Wege und Pfade, die ein wenig abseits liegen und viel Ruhe versprechen, gibt es genug. Sie sind mit dem Bau der Straßen und der verbesserten Infrastruktur für den Tourismus fast schon in Vergessenheit geraten. Abgesehen von Hirten und Landwirten sind es jetzt die Wanderfreunde, die sie nutzen. Dabei hat Wandern auf Kreta den großen Vorteil, dass viele Regionen, die völlig unbewohnt sind und über eine intakte Flora und Fauna verfügen, über eben diese Wege erschlossen werden können.

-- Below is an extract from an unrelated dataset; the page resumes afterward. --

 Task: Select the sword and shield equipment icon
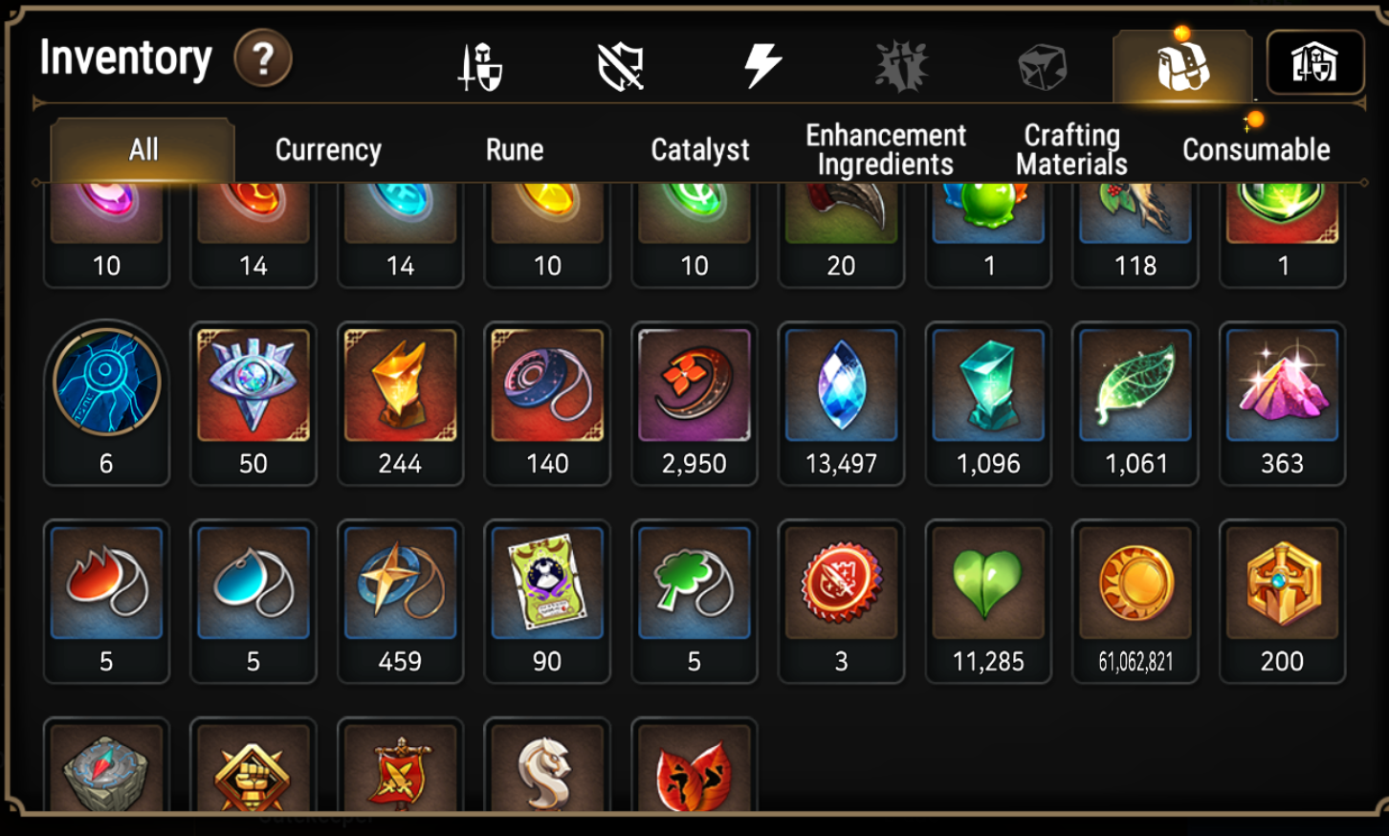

Tipps zum Wandern auf Kreta finden sich in der Fachliteratur und im Internet. Darüber lassen sich eigene Routen erarbeiten. Einfacher ist es, sich Wandergruppen unter professioneller Leitung anzuschließen. Angeboten werden Touren für Einsteiger und versiertere Wanderer. Das reicht von einfachen Tageswanderungen bis hin zu mehrtägigen Ausflügen in den Westen Kretas.